Consonant with both Anglicanism’s and monasticism’s love of patristic theology-spirituality, I occasionally post selections from Durham University’s two-year lectionary for the Divine Office that draws mostly from patristic writings. The lectionary was initially edited by Stephen Mark Holmes (University of Edinburgh School of Divinity) and subsequently re-edited and formatted by Michele Freyhauf (Durham University). Click here for the link to the lectionary.]
Patristic Lectionary—15 October 2020, Santa Teresa de Jesus, Virgin, Religious, Doctor of the Church
[The image depicts Origen in a manuscript (ca. 1160) at Schäftlarn Abbey]
Sirach 16:24 – 17:14
Man, the Summit of All Creation
Listen to me, my son, and acquire knowledge, and pay close attention to my words. I will impart instruction by weight and declare knowledge accurately. The works of the Lord have existed from the beginning by his creation, and when he made them, he determined their divisions. He arranged his works in an eternal order, and their dominion for all generations; they neither hunger nor grow weary, and they do not cease from their labours. They do not crowd one another aside, and they will never disobey his word. After this the Lord looked upon the earth and filled it with his good things; with all kinds of living beings he covered its surface, and to it they return.

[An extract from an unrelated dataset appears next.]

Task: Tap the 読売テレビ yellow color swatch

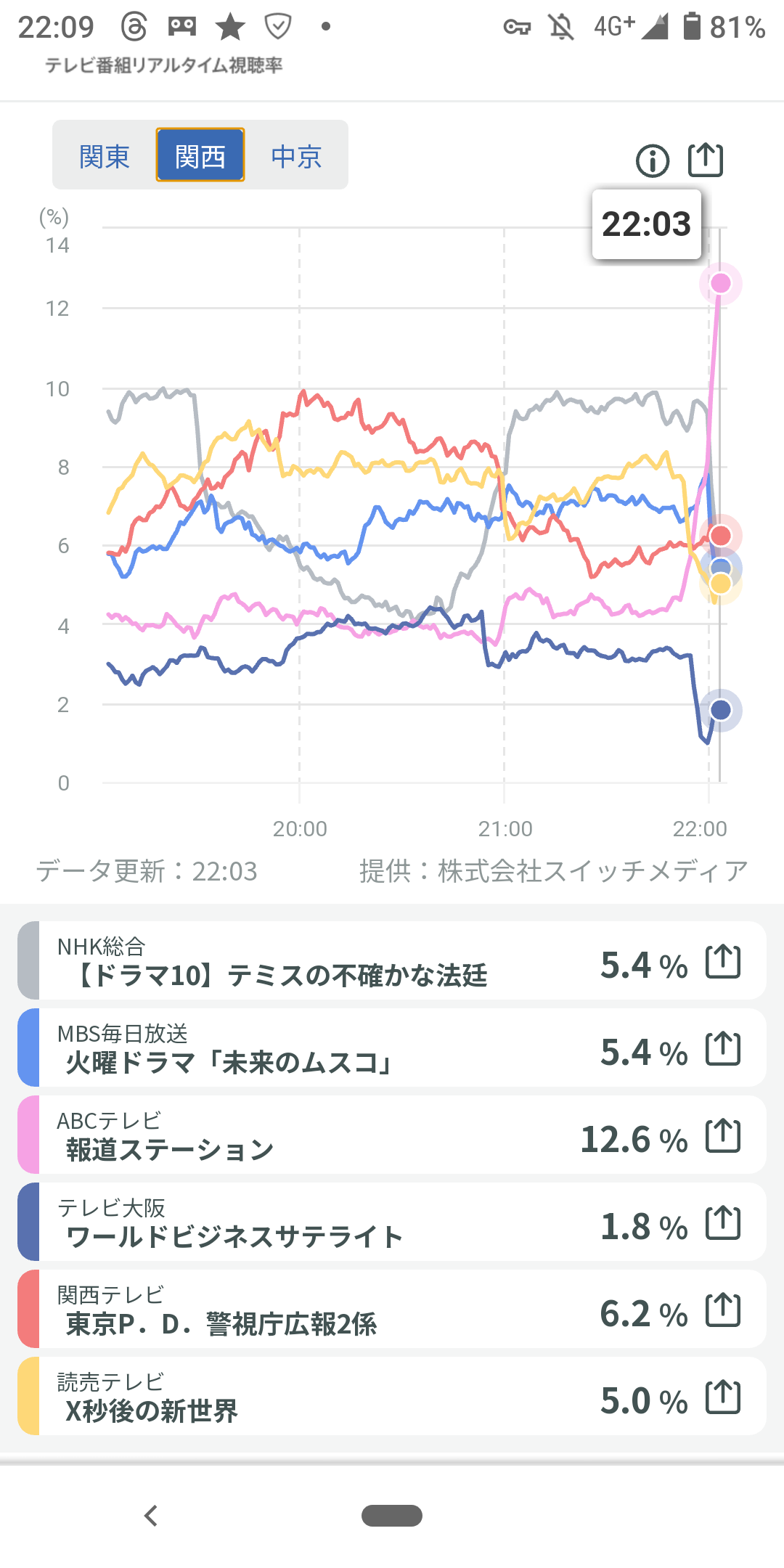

The Lord created man out of earth and turned him back to it again. He gave to men few days, a limited time, but granted them authority over the things upon the earth. He endowed them with strength like his own and made them in his own image. He placed the fear of them in all living beings and granted them dominion over beasts and birds. He made for them tongue and eyes; he gave them ears and a mind for thinking. He filled them with knowledge and understanding and showed them good and evil. He set his eye upon their hearts to show them the majesty of his works. And they will praise his holy name, to proclaim the grandeur of his works. He bestowed knowledge upon them and allotted to them the law of life. He established with them an eternal covenant and showed them his judgments. Their eyes saw his glorious majesty, and their ears heard the glory of his voice. And he said to them, “Beware of all unrighteousness.” And he gave commandment to each of them concerning his neighbour.
Homiliae in Genesim 1, 13 (Sources Chrétiennes 7BIS, 60-64)
God made man; he made him in his own image. We must understand what this image of God means and ask in whose likeness it is that man is made. For it is not said that ‘God made man in his image or likeness’, but that he made him in the image of God. So what is the other, this distinct image of God, in whose likeness man is made, except our Saviour who is the firstborn of all creatures, he of whom it is said that he is the splendour of the eternal light and the imprint of God’s substance, he who said of himself: I am in the Father, and the Father in me, and he who has seen me has seen the Father? For just as he who has seen someone’s picture has seen him also whose picture it is, so likewise through the incarnate Word of God, which is the picture, the image of God, one sees God himself. And so we can see the truth of what was said: He who has seen me has seen the Father.
In the likeness of this image, then, was man made and for that very reason our Saviour, who is himself the image of God, was moved by pity for man. For man had been made in his likeness; and yet he was seen to put off that likeness and put on instead the image of evil. And so, moved by pity, our Saviour came to him, assuming the likeness of man, as the Apostle testifies, saying: When he was still in the likeness of God he was not possessive or self-assertive about being equal to God, but emptied himself out, taking the form of a servant, made in the likeness of man; and man he was found to be, through and through, as he humbled himself even unto death.
We who come to him, then, and strive to be made sharers in his image as we can understand it are by our endeavour and our progress renewed inwardly each day in the image of him who made us; so that we may be made like the body of his radiance, his glory, each of us according to his capacity. The Apostles remade themselves in his likeness; so much so, that he said of them: I am going to my Father and your Father, to my God and your God. For he had prayed to the Father for his disciples, that the original likeness might be restored to them, when he said: Father, grant that just as you and I are one, so they also may be one in us.
Let us therefore contemplate this likeness of God, that we may be remade on that pattern. For if man, having been made in God’s image, can be made, against his nature, to resemble the devil merely by looking on him, how much more, by looking on the likeness of God, in whose image he is made, will he receive through the incarnate Word both the virtue and the likeness, already given him by his nature. Let no one despair on seeing that he is more like the devil than God: for he is yet able to recover even so his likeness to God. Our Saviour came to call not the just but sinners to repentance. Matthew was a publican and indeed resembled the devil; but by coming as he did to the incarnate image of God, our Lord and Saviour, and following him, he has been transformed in the likeness of God.